Christian Rätsch spricht über Digitalisierung

Gestern hatten wir Christian Rätsch, CEO von Saatchi & Saatchi Deutschland, bei uns zu Besuch für einen Vortrag von zum Thema „Digitalisierung – Fluch oder Segen“.

Einleitend stellte Präsident Michael Thomas die Vita des Referenten, eines Bekannten aus Studienzeiten, vor: Nach beruflichen Stationen bei BBDO, T-Systems und der Deutschen Telekom ist Herr Rätsch seit einigen Jahren CEO der renommierten international tätigen Werbeagentur Saatchi & Saatchi.

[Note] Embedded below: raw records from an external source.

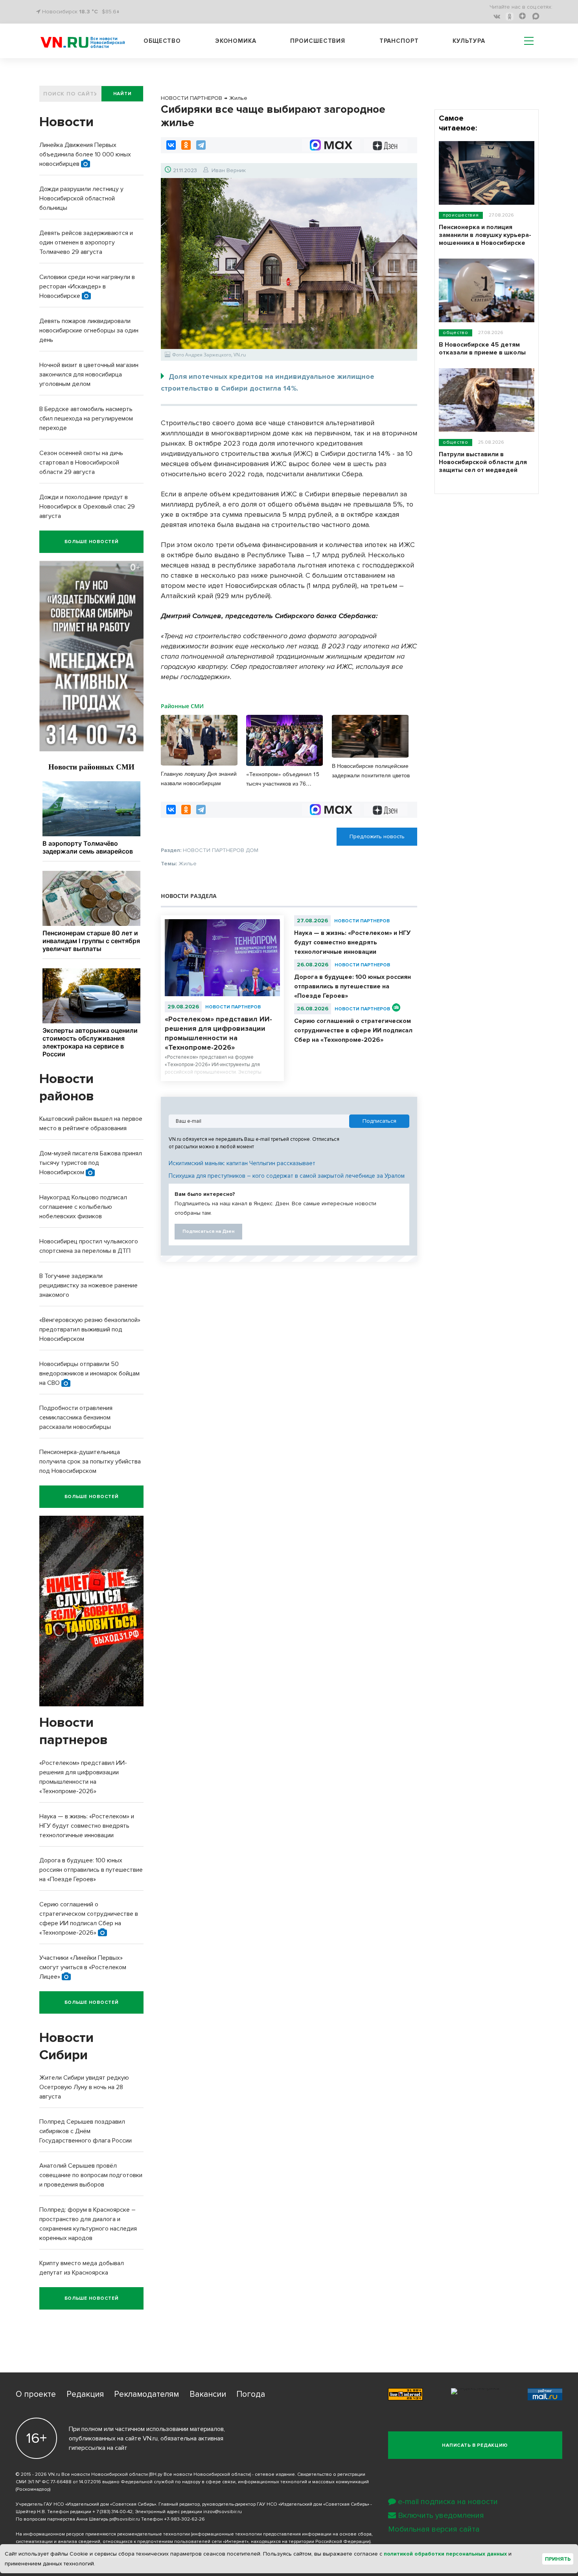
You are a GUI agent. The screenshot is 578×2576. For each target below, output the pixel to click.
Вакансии (208, 2394)
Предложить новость (377, 836)
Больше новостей (91, 542)
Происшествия (317, 40)
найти (122, 94)
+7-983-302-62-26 (184, 2519)
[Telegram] (201, 145)
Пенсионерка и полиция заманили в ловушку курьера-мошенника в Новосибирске (485, 235)
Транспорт (399, 40)
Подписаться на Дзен (208, 1231)
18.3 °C (88, 11)
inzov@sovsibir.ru (222, 2512)
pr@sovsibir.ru (124, 2519)
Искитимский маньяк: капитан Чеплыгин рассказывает (242, 1163)
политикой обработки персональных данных (445, 2553)
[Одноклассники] (186, 145)
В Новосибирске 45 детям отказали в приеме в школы (482, 348)
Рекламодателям (146, 2394)
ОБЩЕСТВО (455, 333)
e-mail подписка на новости (448, 2501)
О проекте (36, 2394)
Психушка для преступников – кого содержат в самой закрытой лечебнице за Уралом (287, 1175)
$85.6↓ (111, 11)
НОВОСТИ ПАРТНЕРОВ (233, 1007)
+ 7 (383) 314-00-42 (112, 2512)
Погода (250, 2394)
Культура (469, 40)
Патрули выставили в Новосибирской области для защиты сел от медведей (483, 462)
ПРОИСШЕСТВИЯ (461, 215)
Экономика (235, 40)
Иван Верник (229, 170)
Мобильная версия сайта (434, 2529)
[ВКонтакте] (171, 145)
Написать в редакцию (475, 2445)
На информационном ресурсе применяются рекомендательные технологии (103, 2534)
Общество (162, 40)
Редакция (85, 2394)
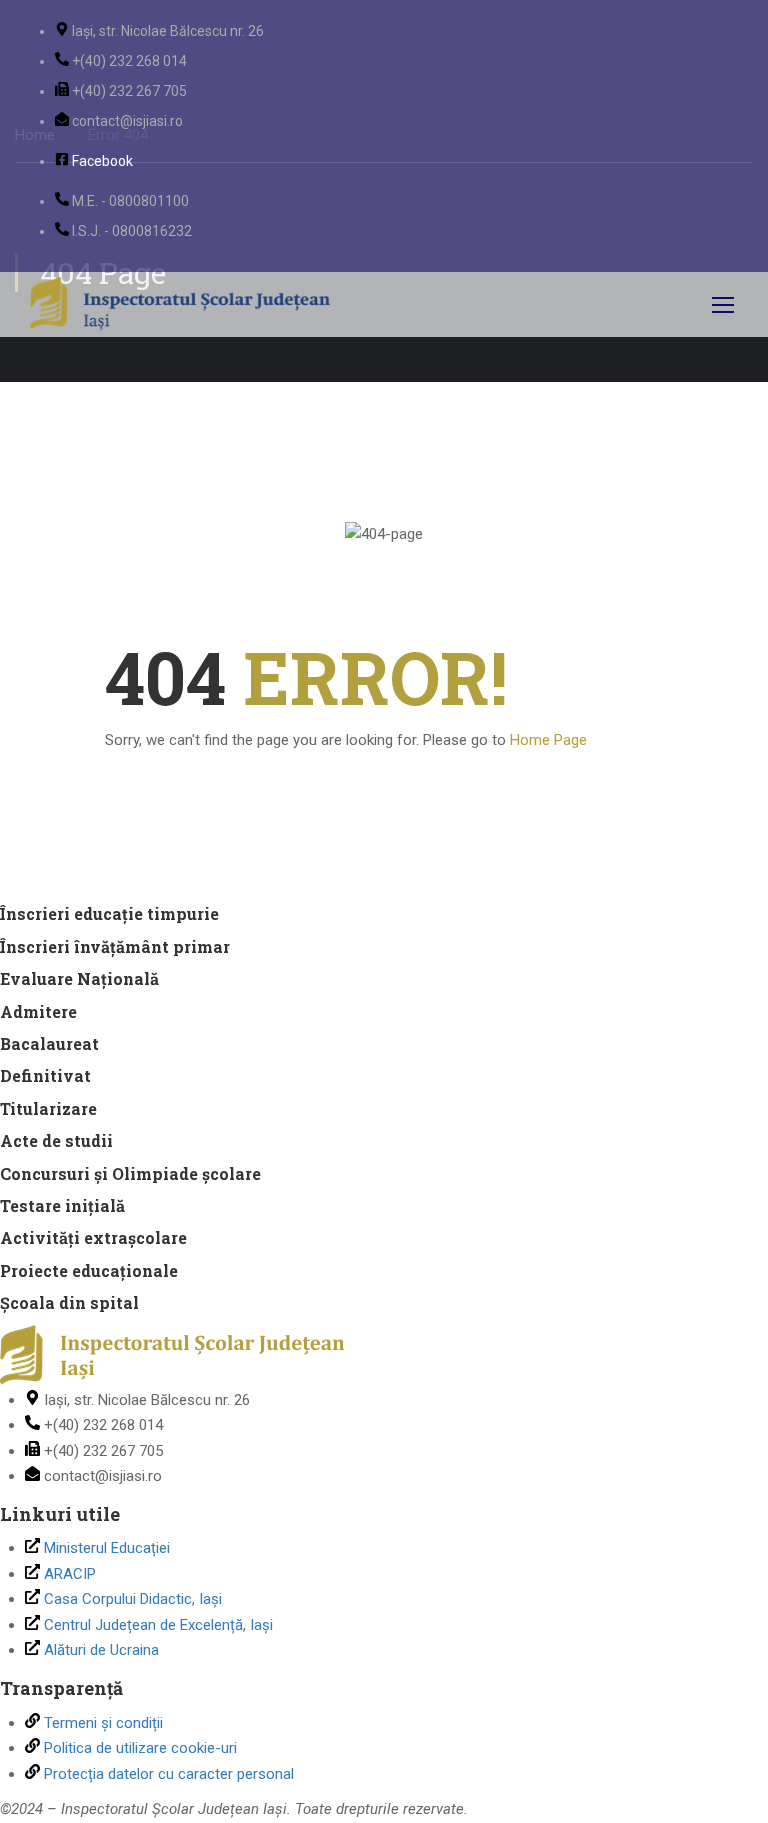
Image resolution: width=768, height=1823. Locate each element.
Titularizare (48, 1108)
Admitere (38, 1011)
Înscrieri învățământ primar (115, 946)
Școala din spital (69, 1302)
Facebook (102, 161)
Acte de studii (56, 1140)
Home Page (548, 740)
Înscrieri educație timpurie (109, 913)
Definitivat (45, 1075)
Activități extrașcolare (93, 1237)
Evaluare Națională (79, 978)
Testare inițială (62, 1205)
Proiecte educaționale (89, 1270)
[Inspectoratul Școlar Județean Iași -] (180, 304)
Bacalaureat (49, 1043)
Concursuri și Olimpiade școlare (130, 1173)
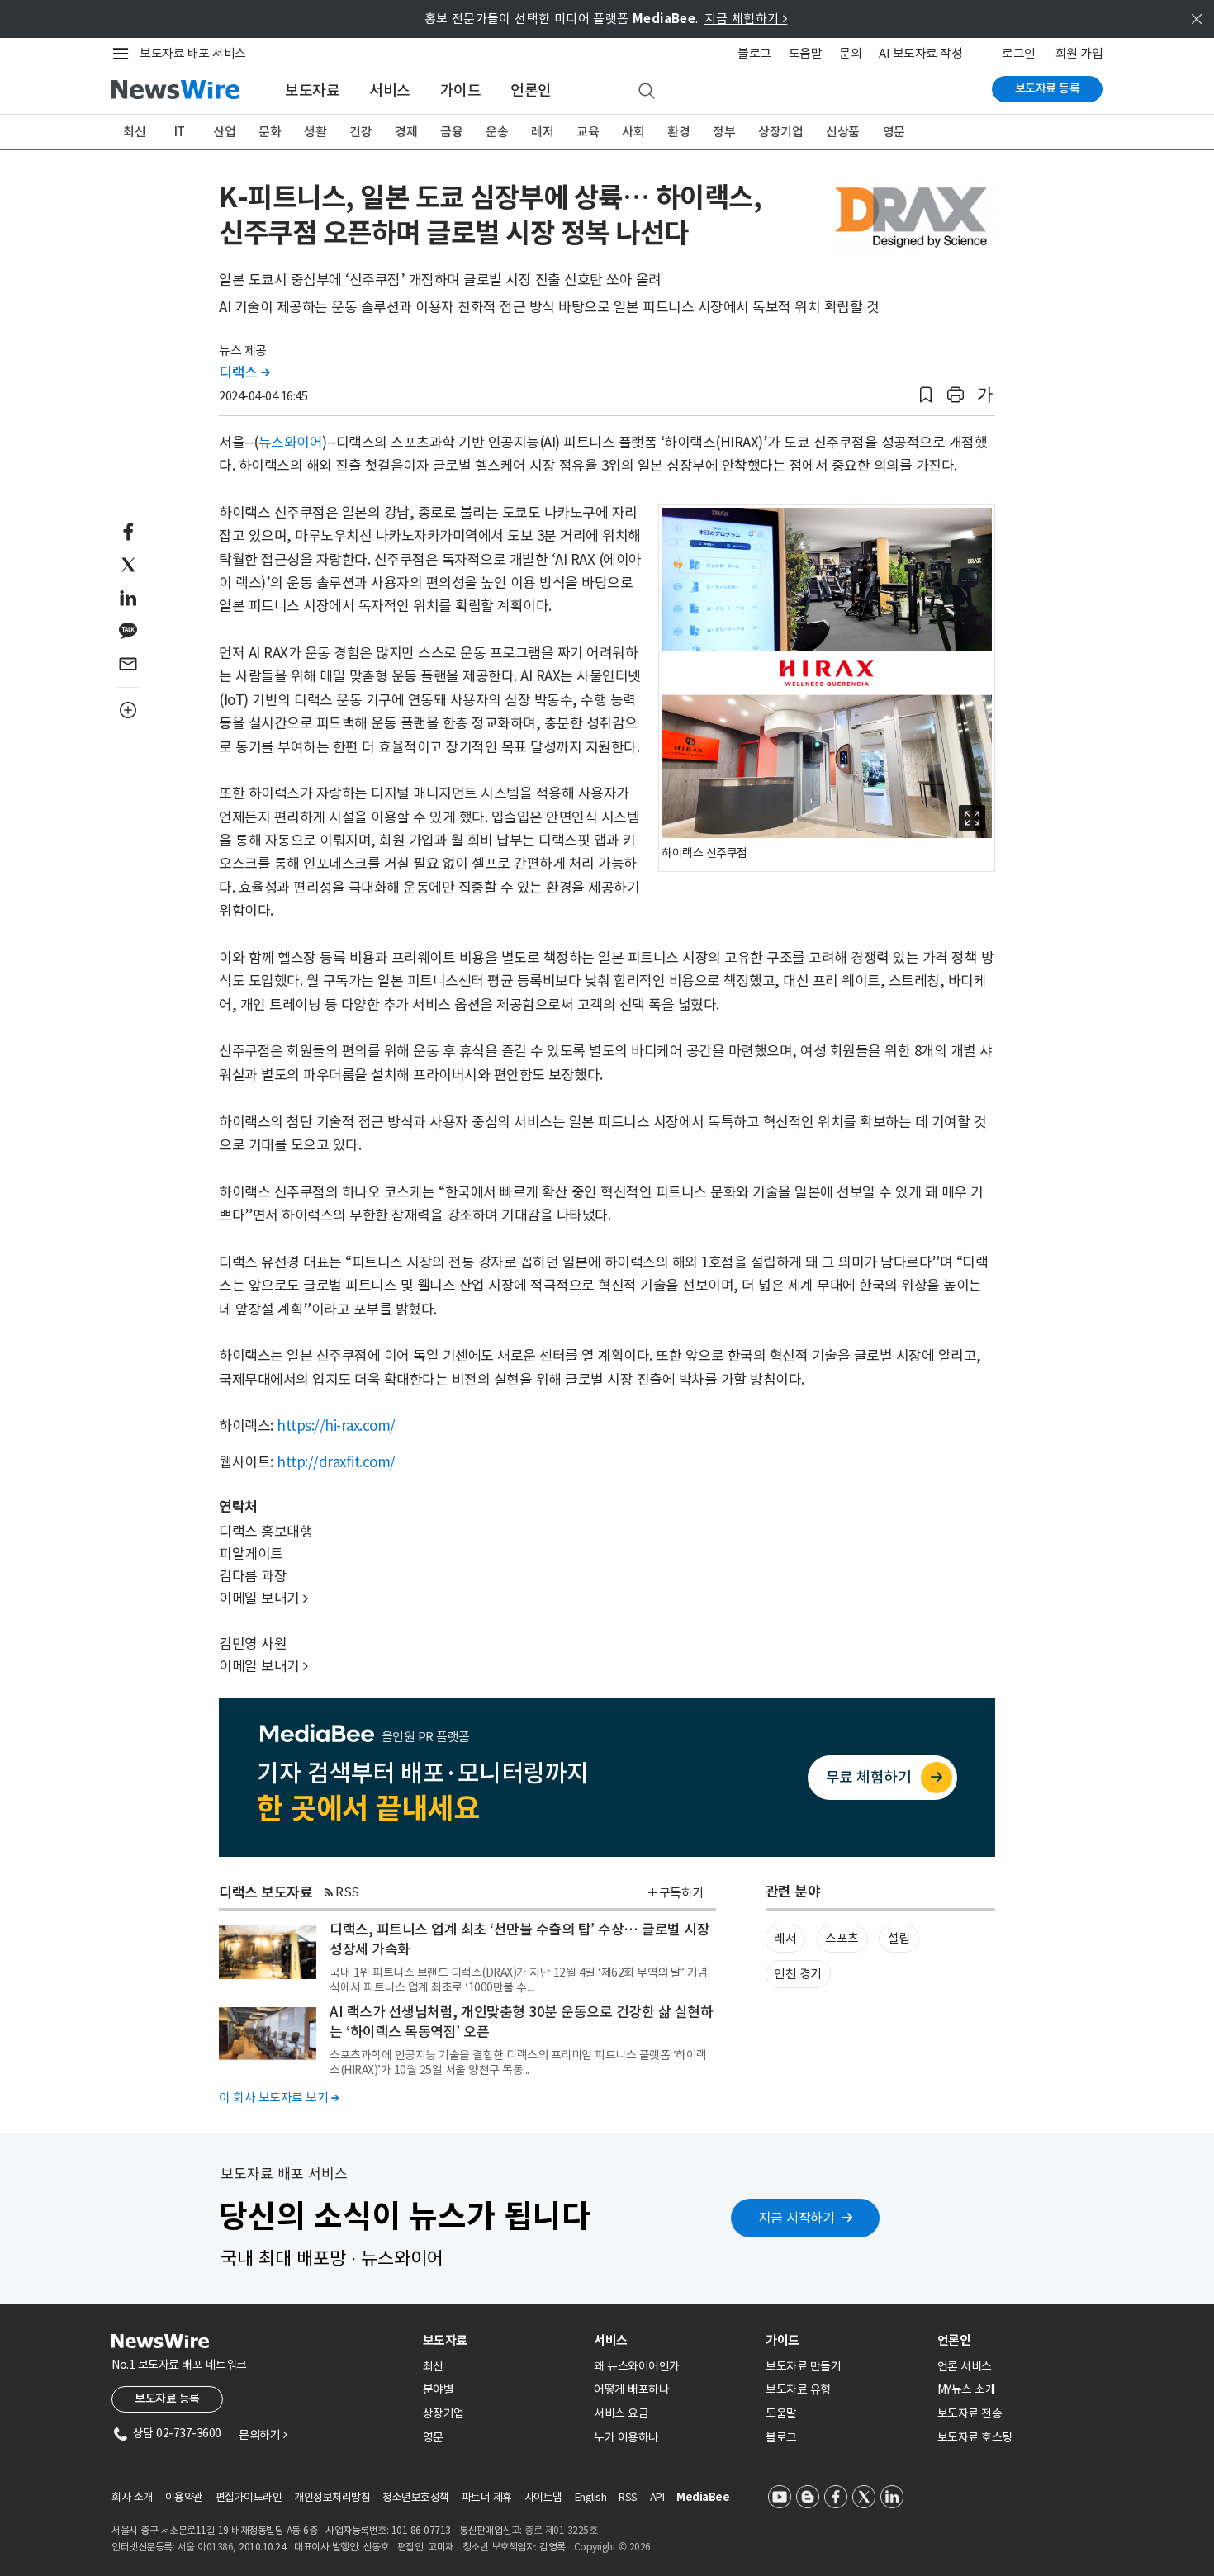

Der Referent ging in seinem eloquent vorgetragenen Vortrag direkt auf die Aus-wirkungen der Digitalisierung ein, die er mit der Dematerialiserung der Wertschöpfungskette treffend beschrieb (Beispiel: Kauf eines Konzert-Tickets). In diesem Trend zur „No Distance“ wandert ein Produkt direkt vom Produzenten zum Endkunden; als einziger Engpassfaktor ist derzeit noch die Logistik geblieben, daher die Fokussierung auf Drohnen. Mit diesem strukturellen Wandel verbunden ist eine Polarisierung zwischen den Machern wie Google, Amazon, Uber u.a., die die Gewinne abschöpfen, und den Erfüllern, deren Tätigkeitsniveau – damit auch Austauschbarkeit bzw. Gehalt – deutlich unter dem heutigen Durchschnitt liegt (Beispiel: das neue Lindner „me and all hotel“ in der Immermannstraße, in dem der Gast alle Prozesse mit seinem Smartphone steuert und sich dadurch als Herr aller Prozesse fühlt, und das mit drei anstelle bisher zwölf Mitarbeitern auskommt.)

Im zweiten Teil seines Vortages ging Herr Rätsch auf die Wirkung von Werbung im digitalen Zeitalter ein und nannte drei Kriterien für erfolgreiche Werbung:

1. Verbindung des Internets mit physischen Produkten (Beispiel: el. Zahnbürste mit App.)
2. Me (= Ego): Der Verbraucher definiert das Produkt, das nach seinen Vorgaben erzeugt wird, ggf. in Kombination verschiedener Produzenten
3. Us (= We): In der „Sharing Economy“ werden Gruppen gemeinsamer Interessenten zu situativen Allianzen zusammengebracht.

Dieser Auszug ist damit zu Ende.